So sieht es das Infektionsschutzgesetz vor. Doch es gibt erneut Streit – inzwischen darum, ob man die Maßnahmen überhaupt angemessen evaluieren könne.
Am Donnerstag teilte Gesundheitsminister Karl Lauterbach per Twitter mit, dass der Virologe Christian Drosten die Expertenkommission verlassen habe und er dies zutiefst bedauere. Am Freitag gab der Minister dem TV-Sender Phoenix ein halbstündiges Interview, in dem er unter anderem zu der Causa Stellung nahm und den Vorgang zu erklären versuchte.
Auf Drosten habe es sehr viel Druck gegeben. Ihm sei unterstellt worden, dass er die Bewertung nicht wolle, um damit Maßnahmen, an deren Entwicklung er selbst beteiligt gewesen ist, nicht bewerten zu müssen. „Das ist die Unterstellung gewesen“, sagte Lauterbach, „das war falsch, bösartig“. Vor allem eine Zeitung habe sich damit profiliert, so der Gesundheitsminister.

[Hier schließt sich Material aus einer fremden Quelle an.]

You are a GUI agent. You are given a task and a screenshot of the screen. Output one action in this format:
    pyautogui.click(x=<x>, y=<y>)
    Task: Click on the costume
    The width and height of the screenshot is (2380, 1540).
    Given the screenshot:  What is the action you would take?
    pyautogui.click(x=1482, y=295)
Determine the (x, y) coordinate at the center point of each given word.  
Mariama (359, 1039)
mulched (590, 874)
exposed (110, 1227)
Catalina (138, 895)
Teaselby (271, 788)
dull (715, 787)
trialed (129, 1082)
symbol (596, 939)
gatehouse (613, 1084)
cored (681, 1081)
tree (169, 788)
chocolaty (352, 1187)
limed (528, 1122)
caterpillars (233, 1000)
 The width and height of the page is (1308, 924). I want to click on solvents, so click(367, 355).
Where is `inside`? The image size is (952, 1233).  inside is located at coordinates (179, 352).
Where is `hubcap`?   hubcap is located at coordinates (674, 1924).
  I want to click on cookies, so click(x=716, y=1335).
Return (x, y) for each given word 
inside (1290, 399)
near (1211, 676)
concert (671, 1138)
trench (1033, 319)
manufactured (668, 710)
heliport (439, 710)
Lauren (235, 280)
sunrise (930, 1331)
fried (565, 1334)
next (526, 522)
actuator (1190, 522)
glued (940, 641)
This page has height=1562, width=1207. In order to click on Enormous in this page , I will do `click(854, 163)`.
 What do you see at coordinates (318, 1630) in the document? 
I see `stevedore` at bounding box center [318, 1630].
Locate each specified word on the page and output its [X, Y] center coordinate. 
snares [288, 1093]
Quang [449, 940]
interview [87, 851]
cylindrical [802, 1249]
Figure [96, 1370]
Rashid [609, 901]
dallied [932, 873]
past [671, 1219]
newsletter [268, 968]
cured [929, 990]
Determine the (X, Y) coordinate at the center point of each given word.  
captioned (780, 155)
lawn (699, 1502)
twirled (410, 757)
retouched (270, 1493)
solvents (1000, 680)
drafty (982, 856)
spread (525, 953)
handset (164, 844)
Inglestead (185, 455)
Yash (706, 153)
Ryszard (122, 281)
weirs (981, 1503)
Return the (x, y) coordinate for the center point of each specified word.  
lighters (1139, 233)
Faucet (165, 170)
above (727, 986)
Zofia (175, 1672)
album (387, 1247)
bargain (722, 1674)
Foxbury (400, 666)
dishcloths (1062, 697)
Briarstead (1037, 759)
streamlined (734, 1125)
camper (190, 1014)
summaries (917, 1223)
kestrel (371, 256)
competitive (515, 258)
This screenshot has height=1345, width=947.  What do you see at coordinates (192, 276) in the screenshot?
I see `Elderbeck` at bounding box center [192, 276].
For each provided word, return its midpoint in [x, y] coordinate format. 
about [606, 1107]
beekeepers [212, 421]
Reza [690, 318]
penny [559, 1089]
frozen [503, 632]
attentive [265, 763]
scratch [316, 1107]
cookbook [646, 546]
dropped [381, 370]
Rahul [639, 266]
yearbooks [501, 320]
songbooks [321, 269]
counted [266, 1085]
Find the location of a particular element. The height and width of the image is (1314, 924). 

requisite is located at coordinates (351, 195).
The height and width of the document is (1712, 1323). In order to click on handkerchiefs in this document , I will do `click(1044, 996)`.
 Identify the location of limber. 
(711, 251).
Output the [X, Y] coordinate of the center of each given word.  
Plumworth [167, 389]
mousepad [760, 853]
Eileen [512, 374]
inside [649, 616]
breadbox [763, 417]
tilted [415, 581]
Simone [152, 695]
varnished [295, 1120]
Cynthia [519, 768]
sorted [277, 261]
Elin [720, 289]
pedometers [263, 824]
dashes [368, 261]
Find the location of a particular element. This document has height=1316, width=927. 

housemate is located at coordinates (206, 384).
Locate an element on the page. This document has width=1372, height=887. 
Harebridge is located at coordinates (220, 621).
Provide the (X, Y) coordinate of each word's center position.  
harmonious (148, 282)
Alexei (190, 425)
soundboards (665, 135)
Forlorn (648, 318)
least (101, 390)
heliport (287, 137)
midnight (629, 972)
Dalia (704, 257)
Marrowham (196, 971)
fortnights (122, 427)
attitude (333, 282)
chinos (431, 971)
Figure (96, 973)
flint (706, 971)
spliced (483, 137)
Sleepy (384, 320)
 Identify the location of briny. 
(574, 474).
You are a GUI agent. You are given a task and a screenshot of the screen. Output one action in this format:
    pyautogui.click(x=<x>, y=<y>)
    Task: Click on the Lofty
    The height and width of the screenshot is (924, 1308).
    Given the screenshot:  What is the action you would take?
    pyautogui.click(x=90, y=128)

Er meint damit die Welt und die Welt am Sonntag, die seitdem nachgelegt hat: Der Sachverständigenrat sei über die gewollte Verschiebung der Evaluierung keineswegs so einig, wie Lauterbach es darstelle, schrieb das Blatt am Wochenende. Es sei vielmehr der Gesundheitsminister selbst, der die Verschiebung der Evaluierung vorantreibe – um ein ganzes Jahr.
Man werde den gesetzlichen Auftrag „sicherlich nicht vor Sommer 2023 in ausreichender Qualität und Tiefe“ erfüllen können, zitiert das Blatt Lauterbachs Wunsch um die Verschiebung der Evaluierung der Maßnahmen an Bundestagspräsidentin Bärbel Bas. Zudem lägen Informationen darüber vor, dass nur ein Teil der Expertenkommission diesen Wunsch geäußert habe und nicht, wie es Lauterbach formuliere, die gesamte Gruppe.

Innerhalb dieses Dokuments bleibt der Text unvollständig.